:: Goal 1 ::
Extract, word for word, the part of the passage on the origin of Earth's water that opens with the words containing "But Altwegg says" and closes with "system, she says.".
:: Goal 2 ::
Copy the lines of the entries exactly, from the line containing "Click the words 投资建议" through the end of the entries, with both ends included. Leave the pictures out.

:: Excerpt to read ::
#####

If the water on Earth did form from a thick hydrogen atmosphere, however, it should have originally had a far lower value of the deuterium-to-hydrogen ratio than we see in sea water today. But Genda and Ikoma have got round this problem. Their calculations show that the ratio would have naturally drifted upwards over time.

Several effects would have contributed to this rise, including leakage of hydrogen into space. Energy from the Sun would have made most of the hydrogen escape, but the heavier deuterium would have escaped less easily, so it would have become more concentrated.

Also, chemical reactions favour the gradual exchange of hydrogen in water molecules for deuterium. Genda and Ikoma conclude from their calculations that that the oceans might well have been chemically manufactured right here on Earth.

Kathrin Altwegg, a comet expert from Bern University in Switzerland. "We might have to rethink theories of how much water the comets could have brought." She suspects the picture might be a complex one in which water came from chemical reactions on Earth as well as asteroids and comets.

But Altwegg says much more observational evidence is needed to clarify our hazy picture of the solar system's early history. Spacecraft missions need to investigate deuterium-to-hydrogen ratios on planets, moons and comets at various locations across the solar system, she says.

One intriguing clue could come from NASA's Phoenix Mars Lander, due to arrive on the Red Planet in May 2008. It aims to measure the deuterium-to-hydrogen ratio in Martian water ice for the first time.

#####

:: Excerpted data ::

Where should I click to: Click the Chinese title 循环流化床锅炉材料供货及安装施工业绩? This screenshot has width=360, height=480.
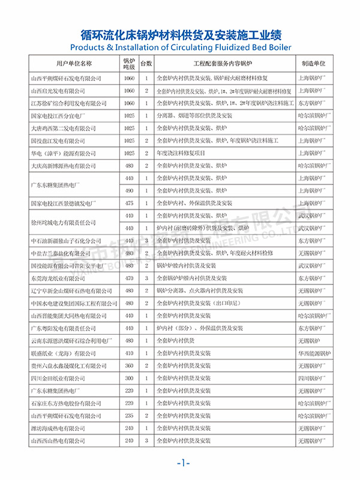click(180, 34)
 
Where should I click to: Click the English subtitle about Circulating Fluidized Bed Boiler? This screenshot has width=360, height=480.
click(180, 47)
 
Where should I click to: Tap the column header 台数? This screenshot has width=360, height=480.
click(146, 63)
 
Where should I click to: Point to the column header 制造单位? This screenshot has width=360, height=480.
click(313, 63)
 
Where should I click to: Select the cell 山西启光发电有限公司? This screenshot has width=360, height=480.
click(62, 91)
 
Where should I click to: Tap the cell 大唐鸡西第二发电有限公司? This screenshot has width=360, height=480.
click(65, 128)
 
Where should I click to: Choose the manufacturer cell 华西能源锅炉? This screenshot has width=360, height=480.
click(313, 353)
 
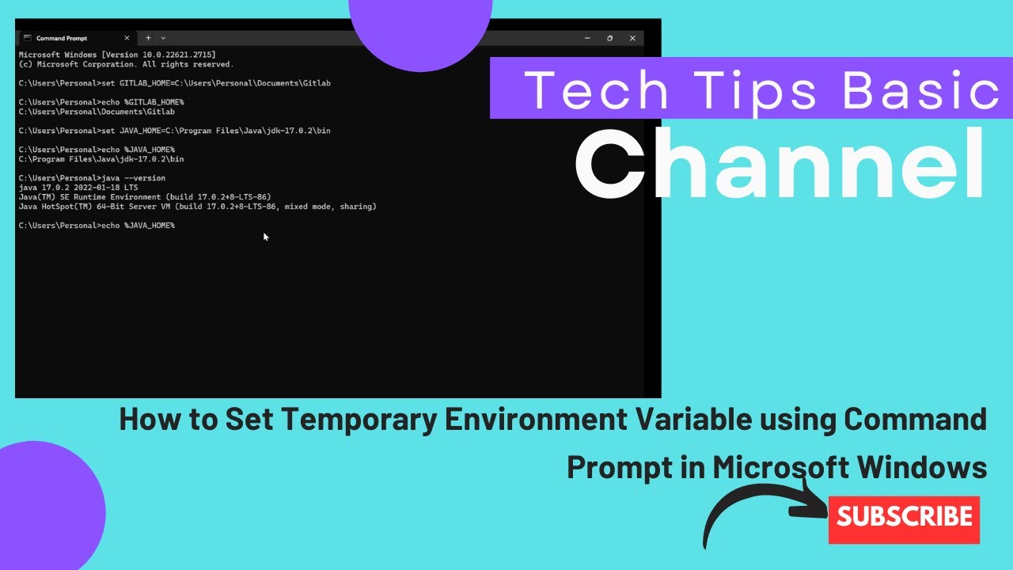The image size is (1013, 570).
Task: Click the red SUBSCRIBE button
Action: (904, 519)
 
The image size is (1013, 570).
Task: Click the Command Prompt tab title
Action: (62, 38)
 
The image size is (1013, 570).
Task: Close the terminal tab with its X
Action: (127, 38)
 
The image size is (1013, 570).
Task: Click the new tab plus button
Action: (148, 38)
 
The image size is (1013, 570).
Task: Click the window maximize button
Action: (609, 38)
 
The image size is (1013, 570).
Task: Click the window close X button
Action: (632, 38)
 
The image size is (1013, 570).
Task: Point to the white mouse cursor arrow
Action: (265, 235)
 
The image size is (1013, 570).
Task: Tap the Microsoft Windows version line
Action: (116, 55)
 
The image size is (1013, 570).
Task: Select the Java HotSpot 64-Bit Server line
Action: (197, 207)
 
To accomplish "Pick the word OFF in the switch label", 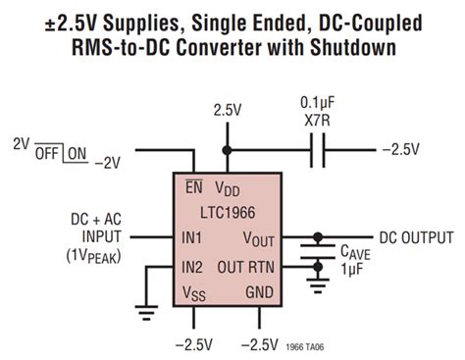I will tap(48, 153).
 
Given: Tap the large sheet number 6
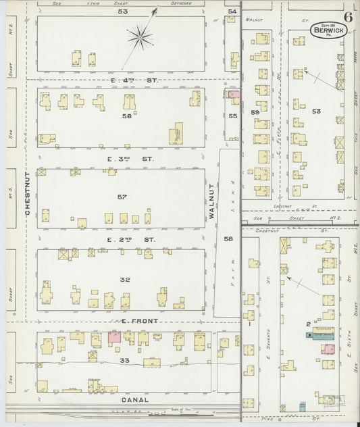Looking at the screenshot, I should (x=347, y=18).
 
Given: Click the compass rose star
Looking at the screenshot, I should (x=140, y=36).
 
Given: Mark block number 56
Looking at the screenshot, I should (x=126, y=116).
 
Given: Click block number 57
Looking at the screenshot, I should (x=122, y=197).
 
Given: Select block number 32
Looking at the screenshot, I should (x=125, y=279).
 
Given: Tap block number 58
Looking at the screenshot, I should (x=228, y=239).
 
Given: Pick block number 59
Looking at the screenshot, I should (x=255, y=111).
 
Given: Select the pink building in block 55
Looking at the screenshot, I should (x=234, y=95).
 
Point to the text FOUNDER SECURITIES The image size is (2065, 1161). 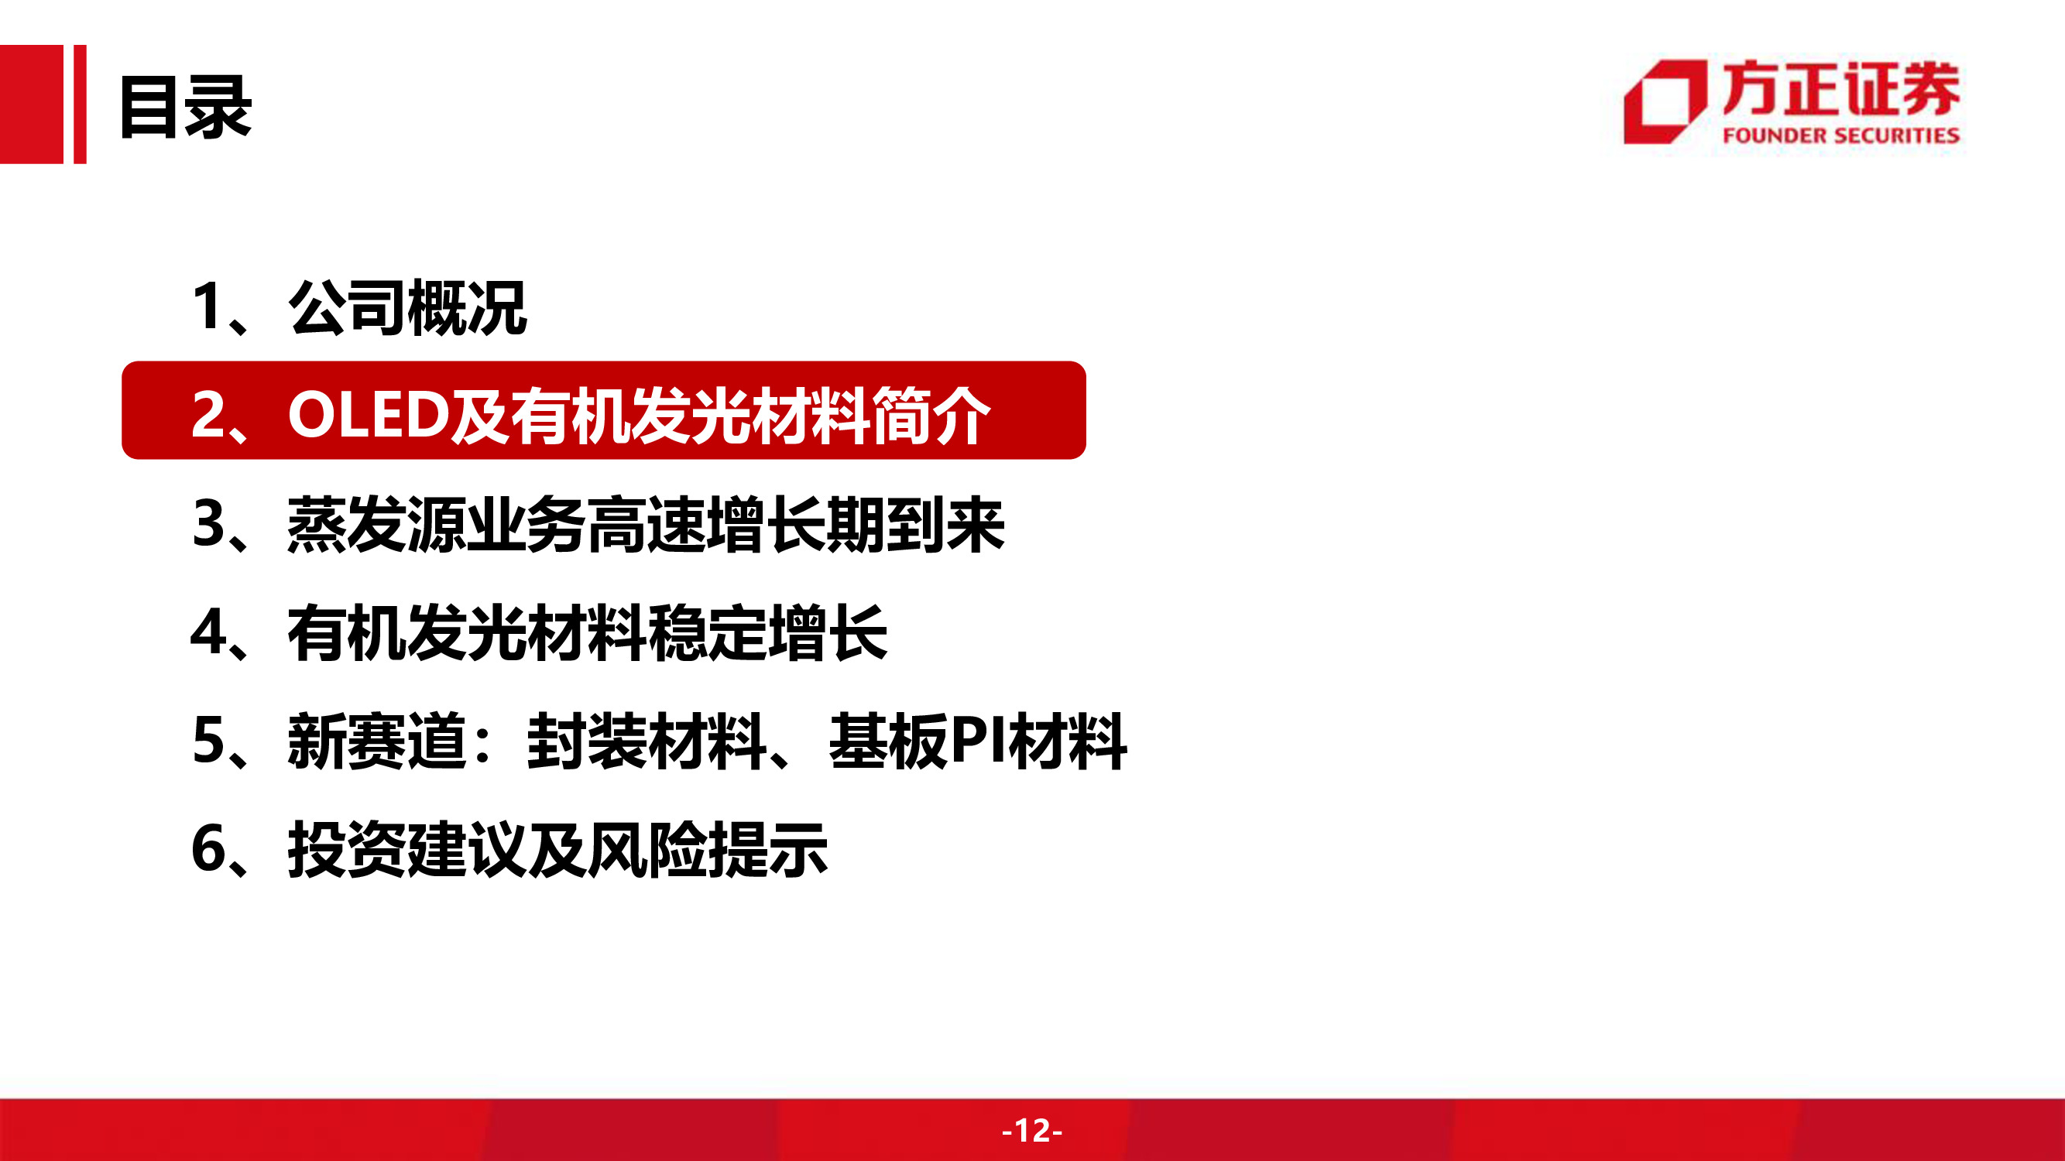click(x=1840, y=135)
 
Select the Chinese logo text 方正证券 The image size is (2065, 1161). click(x=1840, y=89)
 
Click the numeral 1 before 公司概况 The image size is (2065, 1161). click(x=207, y=307)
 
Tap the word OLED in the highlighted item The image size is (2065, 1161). click(x=369, y=414)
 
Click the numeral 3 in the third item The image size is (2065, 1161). click(x=208, y=524)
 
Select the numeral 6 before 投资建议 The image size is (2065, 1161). click(x=208, y=849)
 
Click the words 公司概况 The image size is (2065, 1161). click(x=407, y=308)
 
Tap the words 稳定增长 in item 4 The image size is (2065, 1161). click(x=767, y=633)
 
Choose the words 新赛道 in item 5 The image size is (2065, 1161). click(x=377, y=741)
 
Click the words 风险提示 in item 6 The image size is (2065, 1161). click(x=708, y=849)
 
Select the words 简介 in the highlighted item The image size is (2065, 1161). click(x=931, y=414)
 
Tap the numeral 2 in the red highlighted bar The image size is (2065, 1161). click(x=208, y=414)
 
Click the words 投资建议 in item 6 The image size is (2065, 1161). click(x=407, y=849)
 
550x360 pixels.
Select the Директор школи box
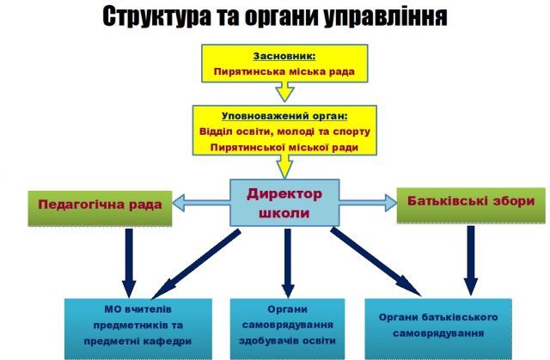point(284,204)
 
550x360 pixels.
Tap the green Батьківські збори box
point(470,202)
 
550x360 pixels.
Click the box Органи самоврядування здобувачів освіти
point(288,324)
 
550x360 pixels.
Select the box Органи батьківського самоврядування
point(438,324)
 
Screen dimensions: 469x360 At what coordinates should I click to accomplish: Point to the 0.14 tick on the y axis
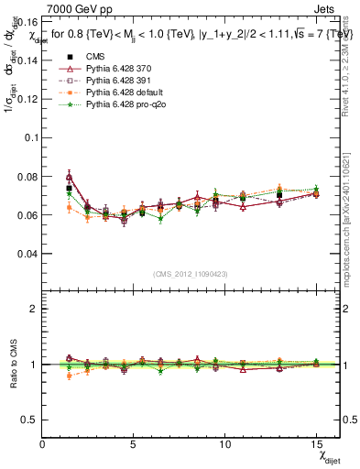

#####

:: Finished answer 1 ::
But Altwegg says much more observational evidence is needed to clarify our hazy picture of the solar system's early history. Spacecraft missions need to investigate deuterium-to-hydrogen ratios on planets, moons and comets at various locations across the solar system, she says.

:: Finished answer 2 ::
Click the words 投资建议 in item 6 The image size is (2065, 1161). click(x=407, y=849)
 
550x360 pixels.
Select the Директор школи box
point(284,204)
 
550x360 pixels.
Tap the green Батьківські збори box
point(470,202)
 
550x360 pixels.
Click the box Органи самоврядування здобувачів освіти
point(288,324)
 
550x360 pixels.
Select the box Органи батьківського самоврядування
point(438,324)
 
Screen dimensions: 469x360 At what coordinates should I click to accomplish: Point to the 0.14 tick on the y axis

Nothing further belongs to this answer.